Illustration of cochlear implantA healthy inner ear contains many thousands of hair-like cells which detect sound and pass a signal on to nerve cells, which then transport the signal to the brain to be de-coded.  Damage to these cells as a result of illness, accident or just genetic defects can result in deafness.  A cochlear implant takes the place of these cells, communicating directly with the nerve cells so someone who was formerly deaf can hear, and presently, cochlear implants are very effective - deaf children with implants can develop speech that is very close to that of hearing children.

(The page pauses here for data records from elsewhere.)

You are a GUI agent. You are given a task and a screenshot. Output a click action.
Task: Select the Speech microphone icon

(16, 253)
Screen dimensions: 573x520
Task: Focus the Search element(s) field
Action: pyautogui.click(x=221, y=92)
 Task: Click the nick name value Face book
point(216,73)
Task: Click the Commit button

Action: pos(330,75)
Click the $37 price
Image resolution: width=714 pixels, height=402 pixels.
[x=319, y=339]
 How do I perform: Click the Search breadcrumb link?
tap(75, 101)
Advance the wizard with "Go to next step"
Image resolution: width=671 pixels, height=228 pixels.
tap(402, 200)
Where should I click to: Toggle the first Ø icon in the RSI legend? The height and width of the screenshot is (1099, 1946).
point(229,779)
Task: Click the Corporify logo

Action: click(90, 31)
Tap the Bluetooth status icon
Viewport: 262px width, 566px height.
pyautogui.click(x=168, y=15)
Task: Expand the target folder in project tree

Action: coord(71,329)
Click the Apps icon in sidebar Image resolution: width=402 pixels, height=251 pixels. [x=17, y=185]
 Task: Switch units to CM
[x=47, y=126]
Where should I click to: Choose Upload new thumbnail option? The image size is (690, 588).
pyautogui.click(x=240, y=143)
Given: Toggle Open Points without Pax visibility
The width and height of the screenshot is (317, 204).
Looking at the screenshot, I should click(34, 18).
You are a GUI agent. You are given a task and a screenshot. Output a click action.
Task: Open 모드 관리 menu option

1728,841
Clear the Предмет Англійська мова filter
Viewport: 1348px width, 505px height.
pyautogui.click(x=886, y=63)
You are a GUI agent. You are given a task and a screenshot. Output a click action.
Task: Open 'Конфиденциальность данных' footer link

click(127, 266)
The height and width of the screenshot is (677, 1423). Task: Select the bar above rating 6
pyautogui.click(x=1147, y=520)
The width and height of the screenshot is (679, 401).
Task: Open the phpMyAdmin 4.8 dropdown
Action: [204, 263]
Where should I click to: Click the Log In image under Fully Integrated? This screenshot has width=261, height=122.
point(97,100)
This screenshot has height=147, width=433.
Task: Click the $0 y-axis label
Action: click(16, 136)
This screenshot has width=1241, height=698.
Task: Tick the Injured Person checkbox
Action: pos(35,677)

However, cochlea implants use about 20 electrodes to connect to nerves, which is very few compared with the 3000 or more hair cells in a healthy ear - this means that an implant will certainly improve hearing, but the hearing will still be poor, and many people with implants do not enjoy music and find it difficult to converse in noisy environments.  Due to the way that tissue conducts electricity, you can't just increase the number of electrodes, as they will interferre with each other and reduce the overall quality, for many years, this has put a limit on the quality of cochlear implants.

But now, a team from Northwestern University in Chicago, led by Claus-Peter Richter, have announced at the Medical-Bionics conference in Victoria, Australia that they may have a way to shine some light upon the problem - infrared laser light to be precise.

For reasons that are not yet fully understood - laser light will simulate neurons - even though they do not contain light-sensitive proteins.  Richter's team decided to see if this would be a better way of communicating with neurons in the inner ear, and knowing that the laser would not spread through the tissue as an electric pulse would, lasers could be a way to achieve much higher definition for implants. They tested this by shining a laser of infra-red light onto the neurons in the inner ear of deaf guinea pigs, while monitoring the electrical activity in a region of the brain responsible for passing information from the ears to the brain cortex, called the inferior colliculus.

Not only did the lasers register a signal which shows that the deaf guinea pigs could hear - but the brain activity was very similar to that seen in hearing guinea pigs - suggesting that implants using lasers may be able to restore hearing completely!